En cas de tensions persistantes, la médiation conventionnelle peut être un moyen de dénouer des difficultés relationnelles autour de l’impératif de défendre l’œuvre. Une bonne communication entre les ayants droit et une stratégie commune sont en effet cruciales pour aborder les discussions avec les partenaires commerciaux de la succession, qui ont généralement besoin d’une forme de concorde entre les héritiers pour sécuriser leur cadre d’intervention et valoriser l’œuvre comme il le mérite.
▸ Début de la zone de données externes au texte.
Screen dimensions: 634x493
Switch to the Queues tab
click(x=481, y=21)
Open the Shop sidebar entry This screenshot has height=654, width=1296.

C’est particulièrement nécessaire pour établir un partenariat viable et équilibré avec une galerie prête à promouvoir l’œuvre, par exemple sur le modèle du contrat de collaboration du CPGA (Comité professionnel des galeries d’art).

La réussite de la transmission souhaitée repose ainsi à la fois sur la gestion des relations au sein de la famille, sur les décisions prises par l’artiste puis ses ayants droit ainsi que sur la pertinence de l’accompagnement juridique dont ils ou elles bénéficient à chaque étape.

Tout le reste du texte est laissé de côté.